There was the conversation with Dana, who was visiting this weekend from Boston, and her parents who also remembered me from high school, somehow. Then there was, just as everyone had left, the conversation with David, who does the improv classes. I told him I wanted to do improv, and what ensued was a long conversation about what improv is, what its value is, what its value for people with disabilities is, and a test improv conversation at which if I don't mind saying myself I excelled at. I love improv and always have, but have never gotten to do it formally. It embodies so many of the principles of the floortime theory of autism... circles of communication, perspective taking, meeting someone where they're at. So it looks like I now have an improv class to take as long as I can tolerate the building which I will try... in South Portland, starting May 15, 8 weeks, Thursday nights, $15/class. I think it will be amazing, if it works. I liked him a lot.

People were stunned by me. I have thought and said enough negative interpretations of people that I think I have the right to say that. I could tell. People were stunned and impressed by me. And that felt good. But rather than forgetting it 2 hrs after it happens... I want it to stay with me this time. I want the positive feedback to stay with me, for myself to realize that I may be different, I may experience the world far more intensely and may not follow the operating instructions or manual that most of the rest of the humans come with, but that doesn't make me worse or not worth knowing... Just means I come with different operating instructions. I can still do amazing things. I just need to do them differently. Seeing someone do things the typical way should not be cause for self hate.

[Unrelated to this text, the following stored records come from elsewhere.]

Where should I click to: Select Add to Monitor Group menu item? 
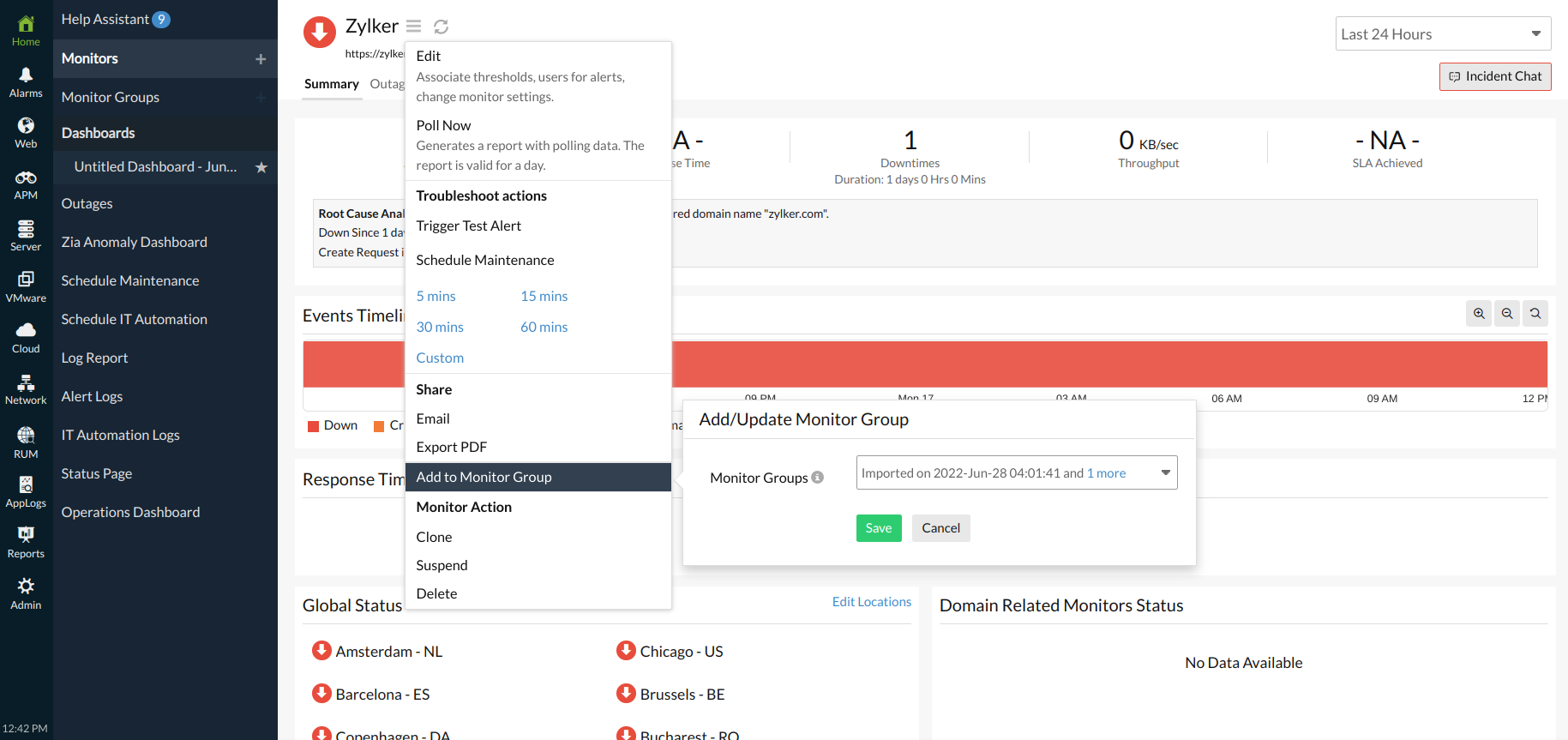click(484, 478)
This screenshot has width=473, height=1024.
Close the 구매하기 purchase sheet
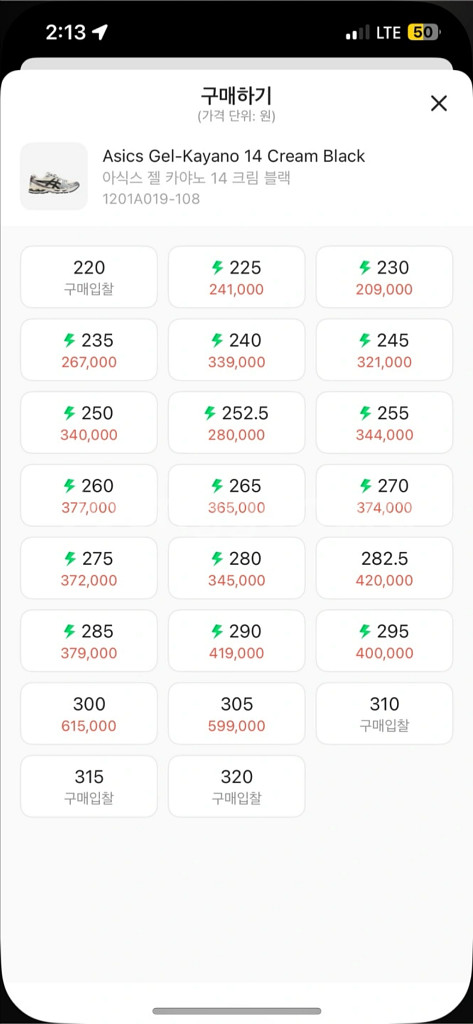tap(439, 103)
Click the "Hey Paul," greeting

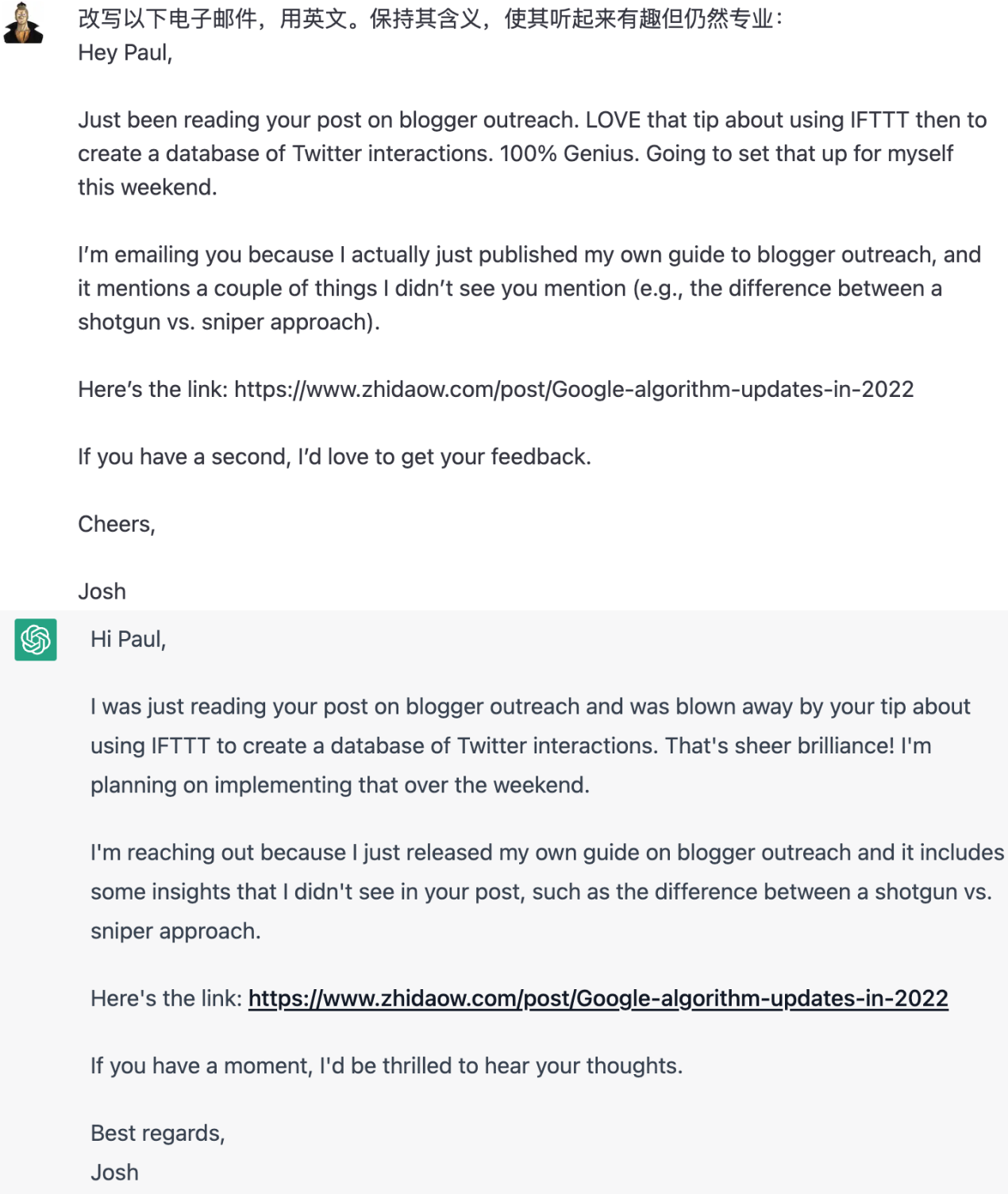coord(125,52)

I got a ride back with the improv guy... was so full of myself in a good way that I was able to totally be in myself when I asked this girl to hold the door to the building, and another girl what street I was on. And I could tell from the way they related to me that there was a subtle but profound difference in the way they related to me - they related to me as themselves. Maybe it is.... if I keep approaching interactions with one foot in and one foot out and keep doing the dance all about, others don't know if they're in or out either. If  I approach confidently... then they can approach confidently, and we can connect. It is all about building a positive, strong, stable sense of self, but that is something I can't build with words or affirmations alone. It is something I need to EXPERIENCE in the community and then realize belatedly that I have done. That is another reason why validation and validating relationships or experiences are so important.

I didn't even mention the guy who works at the gelato place who came in and said "Oh, the humidity is so disgusting" and I'm like "What did you just say?" He repeated, I told him That makes me so happy, He said Why?? I said Because I have been saying that for days but thought I was the only one.

I actually found someone else willing to complain about a sunny 65 degree day after six months of winter because it was (only a little and only in comparison to winter but still, a little muggy, a little humid). After ironically I had complained about that before I left, feeling the familiar sting of self hatred because I knew I was the only one who would complain about that after 6 months of winter when it was 65 out... but I was wrong. That came up not once but TWICE today. TWICE, the second time being with the improv guy, people mentioning how they hated the air. !!!!! Finding yourself in others is so crucial, I need to find a way to spend the rest of my life exploring these relationships. The feeling when you finally connect is unlike any other on earth.

I need sleep. !!!! Emotional connections over physical discomfort ,I need to remind myself and try to live this and everything else as much as I can and patience I hope.